Supplied records -
———

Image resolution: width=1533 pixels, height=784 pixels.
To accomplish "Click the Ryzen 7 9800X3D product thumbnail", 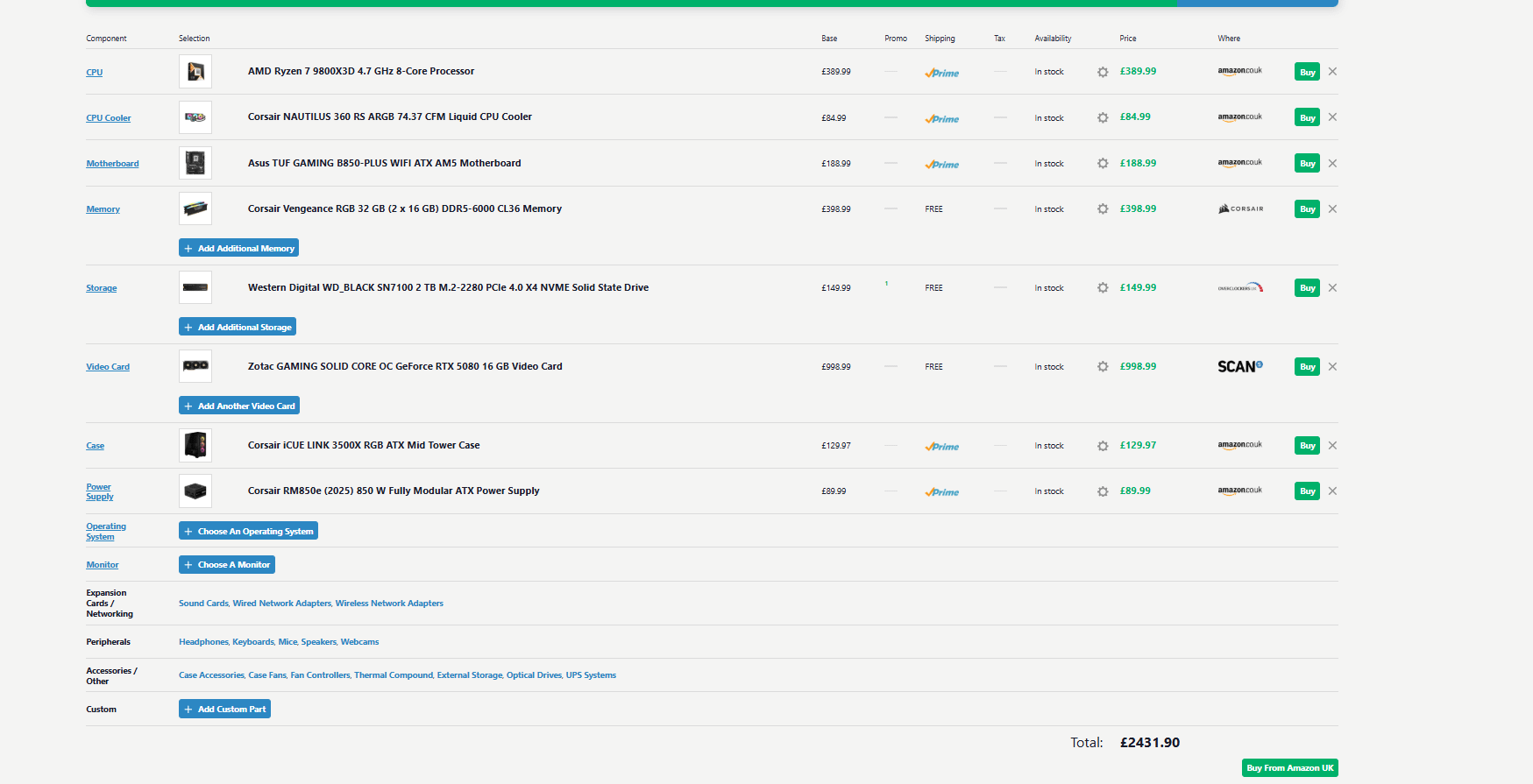I will point(195,72).
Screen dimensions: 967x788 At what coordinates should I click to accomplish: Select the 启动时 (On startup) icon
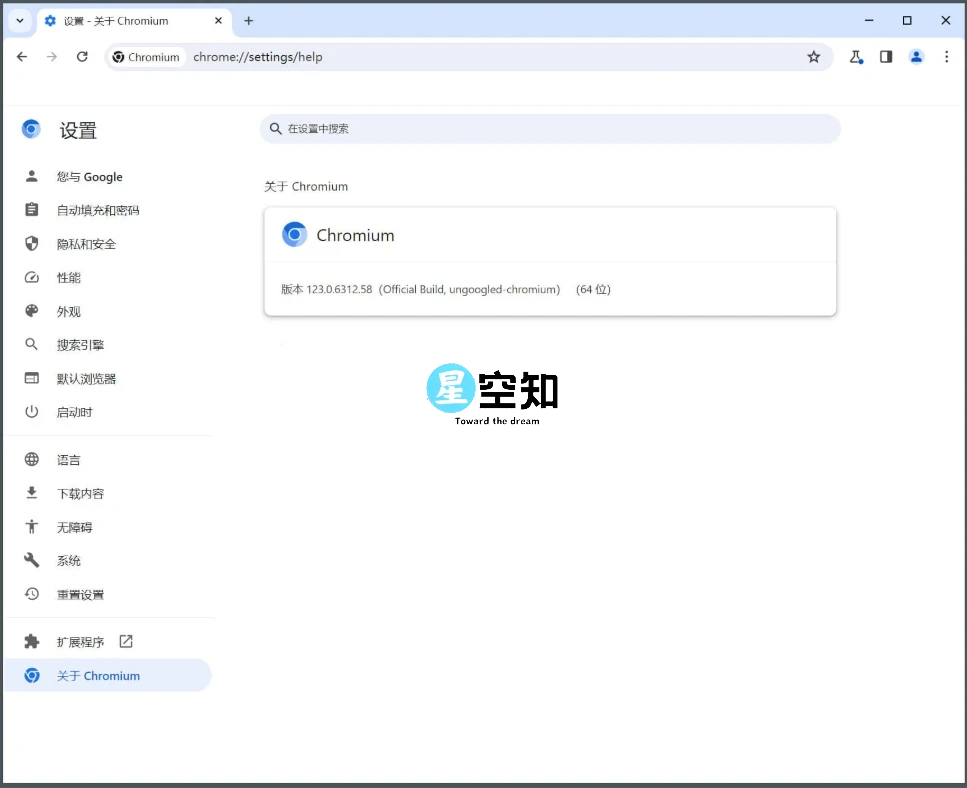tap(31, 411)
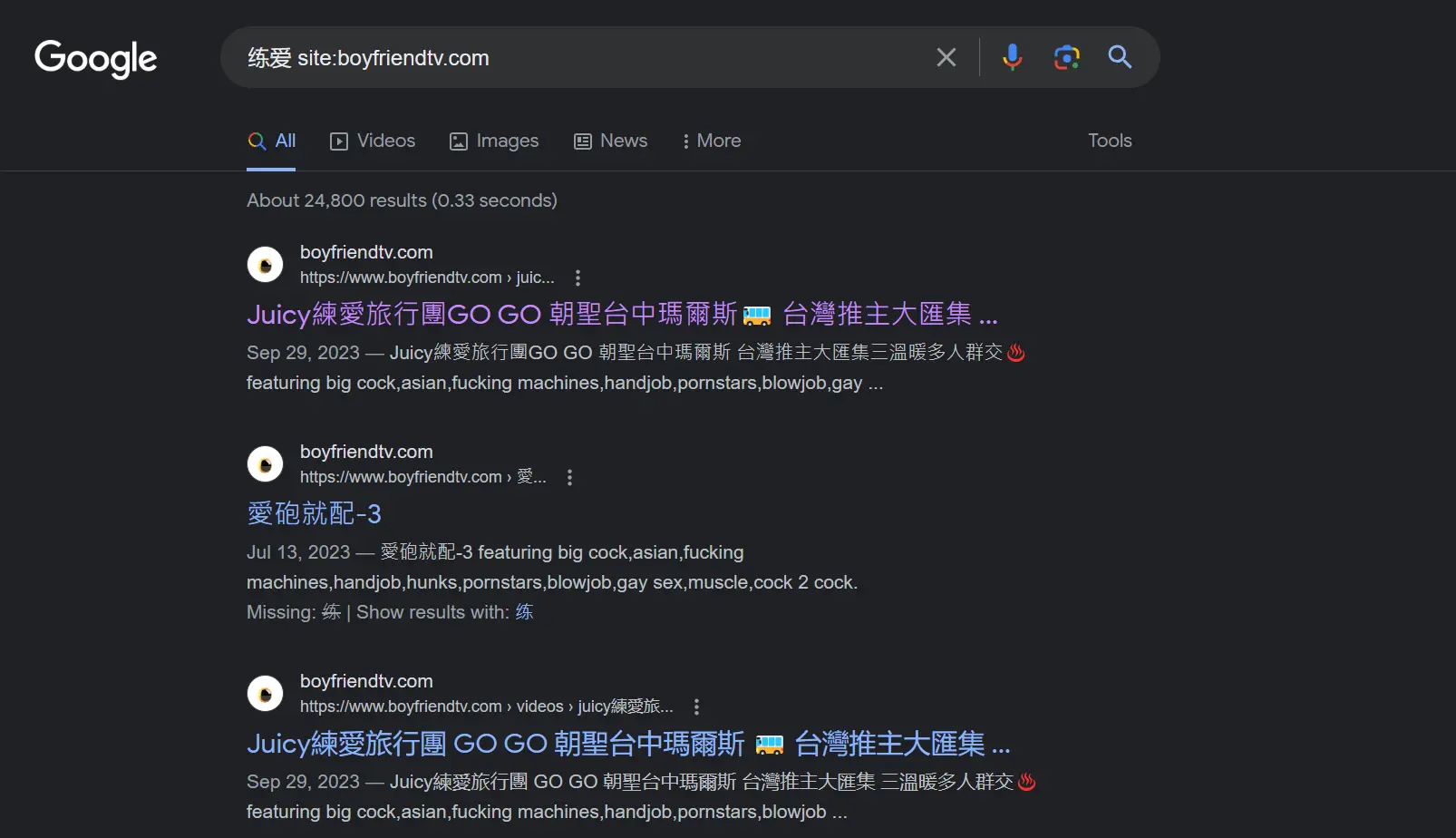Start voice search with the microphone icon
Screen dimensions: 1456x838
(1012, 58)
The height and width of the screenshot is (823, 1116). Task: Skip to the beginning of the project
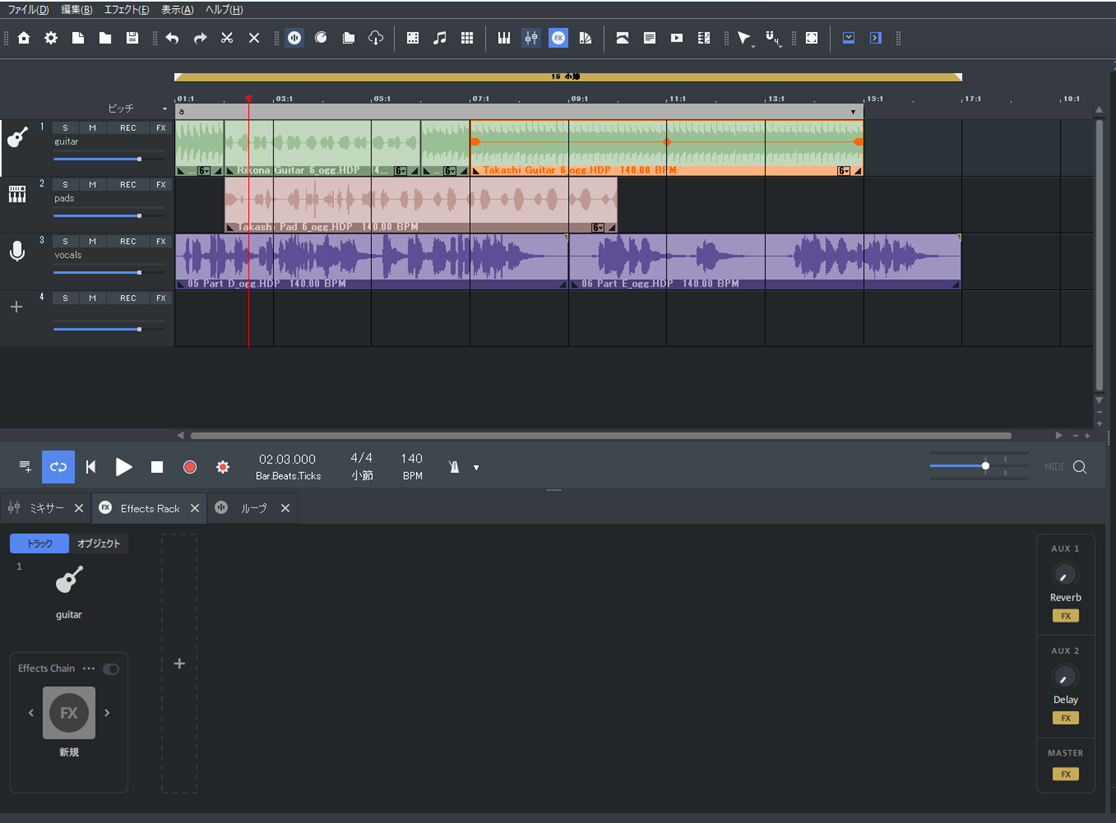click(x=91, y=467)
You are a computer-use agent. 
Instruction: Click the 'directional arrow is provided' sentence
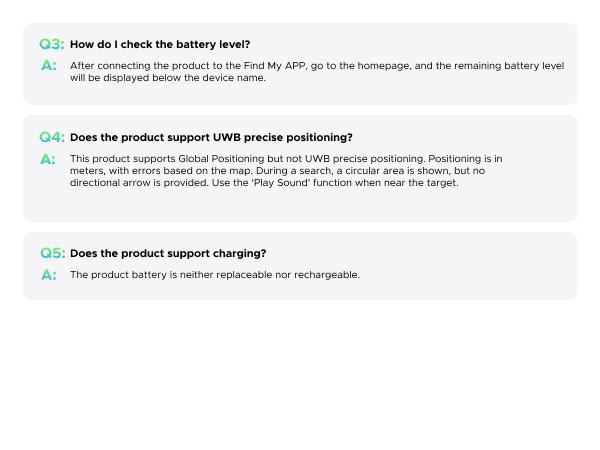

———

How to complete this task -
Above are the records; set down exactly the lines from the line containing "You are a computer-use agent." through their last line, leaving every picture out.

Answer below -
You are a computer-use agent. 
Instruction: Click the 'directional arrow is provided' sentence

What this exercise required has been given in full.